De bijbehorende waarde van R is ook de grens waarbinnen men in dit model een woningbouw mag toelaten. Deze waarde is 5, 10 of 20x groter dan de huidige grens van 100m, die Tennet voor een ideaal driefasenenergiesysteem met de Wintrack-mast heeft afgeleid.
Het model van een driefasenenergiesysteem met een pulserend magneetveld van 0,1-0,4 μTesla op een afstand van R bij een stroomsterkte van 1000A zal gelukkig niet zo vaak overal voorkomen.
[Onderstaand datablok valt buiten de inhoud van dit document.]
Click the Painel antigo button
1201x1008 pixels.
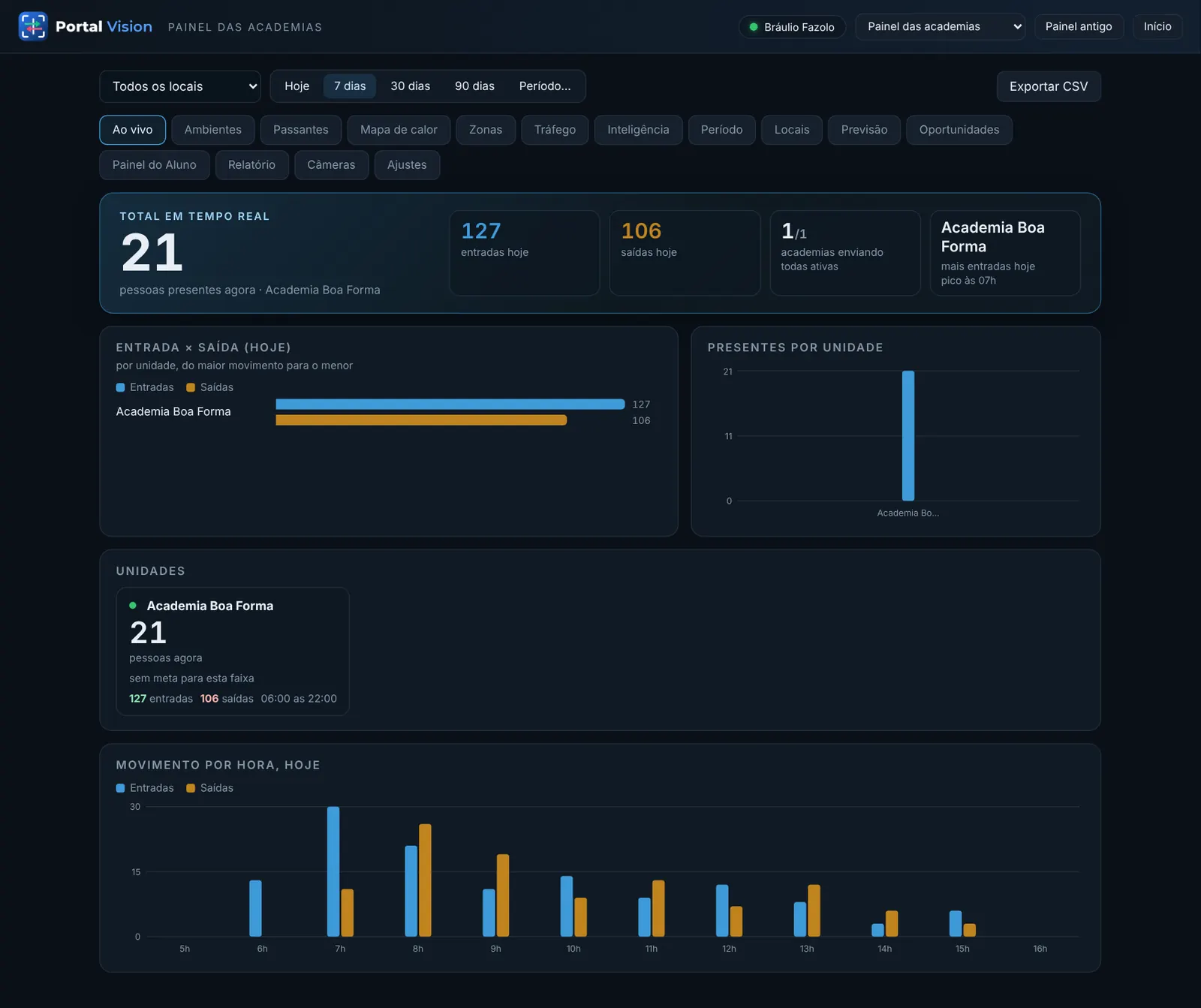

Het bovenstaande model dient dan ook alleen ter illustratie van het kernprobleem, dat bij niet-ideale golfvormen het magneetveld sterk kan afwijken van de het ideale driefasenenergiesysteem.
De bromstoring in Zutphen is mijns inziens een gevolg van een dergelijk pulserend magneetveld, dat zich bovenop de zwakke ideale basiscomponent van het magneetveld torent, die tot de ideale sinusvorm behoort.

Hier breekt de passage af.